* SOURCE:
# Oeuf a la Neige - Help ASAP!



## foodie4life (Jun 29, 2007)

Quick Question

I am making Oeuf a la Neige for a luncheon I am doing. Yes I am a professional caterer, but no I have never made meringue before. I baked the meringue and they were firm when they came out of the oven. However there were not stiff where if you bit into it there would be a "crunch." When they cool do they get to that stage or did I do something wrong?


----------



## blueicus (Mar 16, 2005)

Oeufs a la neige aren't supposed to be crunchy.


----------



## foodnfoto (Jan 1, 2001)

Oeuf a la Neige are egg shaped meringues that are poached in milk then served in a sweet cream sauce such as creme anglaise. I believe the name translates as "snow eggs." 
It's a dessert that must be served immediately as the fluffy meringues shrink and become rubbery if held for too long.
Shirley Corriher has a delightful recipe in her new book BakeWise only she calls them "Floating Islands." It's worth consulting as the information she provides about meringue of all types is worth its weight in gold.


----------



## m brown (May 29, 1999)

for production we would poach wrapped in plastic wrap. it would hold well and could be scooped to order. It was serve in a bowl of warm anglaise. 

now that is kicking it old school!


----------



## ishbel (Jan 5, 2007)

When I've made this in the past, I used a recipe which called it iles flotante. Milk poached meringues seved on a bed of English custard (creme anglaise).


----------



## rat (Mar 2, 2006)

Quick tip, scoop about 8 fresh meringues onto a plate and microvave them until you see them start to puff, they are perfect and will hold about 1-2 hours before they get weepy. I know, I know a microwave but it works. PS a French chef told me about that one.


----------



## jfield (Sep 4, 2008)

Poached meringue quenelles floating on creme anglaise. Baking=crunchy. No fun to have eggs with the shells still on! :crazy:


----------



## harpua (May 4, 2005)

If you have ramekins or some kind of mold and also a steamer, you can butter and sugar the molds and steam for about 5 minutes. They hold longer than a day for sure. Julia Child's recipe for ile flottante is very good. 

I don't like poaching my whites. It's not my thing.


----------

* GIVEN EXERCISE 1: In the Oeuf a la Neige thread, how long does rat say the microwaved meringues will hold before they get weepy?

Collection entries

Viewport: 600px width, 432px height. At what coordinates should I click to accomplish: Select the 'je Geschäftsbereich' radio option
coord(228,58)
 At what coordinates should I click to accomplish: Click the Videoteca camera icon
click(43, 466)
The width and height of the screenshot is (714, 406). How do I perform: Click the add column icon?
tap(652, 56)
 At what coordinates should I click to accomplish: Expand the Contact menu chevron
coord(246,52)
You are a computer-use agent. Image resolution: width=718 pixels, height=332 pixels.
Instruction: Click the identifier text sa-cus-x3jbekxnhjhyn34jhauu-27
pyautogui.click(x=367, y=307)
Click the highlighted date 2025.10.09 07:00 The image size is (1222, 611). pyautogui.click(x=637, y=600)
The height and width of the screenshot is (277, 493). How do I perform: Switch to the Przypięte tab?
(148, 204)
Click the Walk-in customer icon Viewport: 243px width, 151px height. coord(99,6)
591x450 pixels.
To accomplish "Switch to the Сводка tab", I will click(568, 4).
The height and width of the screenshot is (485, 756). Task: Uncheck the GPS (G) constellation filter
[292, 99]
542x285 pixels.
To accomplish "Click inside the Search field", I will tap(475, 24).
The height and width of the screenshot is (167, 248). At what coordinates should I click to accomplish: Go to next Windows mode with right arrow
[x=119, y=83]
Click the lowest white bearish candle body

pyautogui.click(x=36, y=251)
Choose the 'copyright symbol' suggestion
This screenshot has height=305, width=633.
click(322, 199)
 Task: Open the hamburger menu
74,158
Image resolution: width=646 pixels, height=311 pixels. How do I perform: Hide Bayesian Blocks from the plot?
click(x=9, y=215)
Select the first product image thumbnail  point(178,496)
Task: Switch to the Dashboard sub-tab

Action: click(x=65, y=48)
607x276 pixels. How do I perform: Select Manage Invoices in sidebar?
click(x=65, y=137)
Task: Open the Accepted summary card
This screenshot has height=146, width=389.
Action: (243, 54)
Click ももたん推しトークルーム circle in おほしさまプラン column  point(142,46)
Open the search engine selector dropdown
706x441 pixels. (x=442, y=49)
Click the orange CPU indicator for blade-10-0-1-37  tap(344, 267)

* GIVEN EXERCISE 2: From the collection entries, return everything from the line containing "Select the first" down to the line containing "click(x=65, y=137)", both lines included, copied exactly.

* TASK RESPONSE 1: About 1-2 hours.

* TASK RESPONSE 2:
Select the first product image thumbnail  point(178,496)
Task: Switch to the Dashboard sub-tab

Action: click(x=65, y=48)
607x276 pixels. How do I perform: Select Manage Invoices in sidebar?
click(x=65, y=137)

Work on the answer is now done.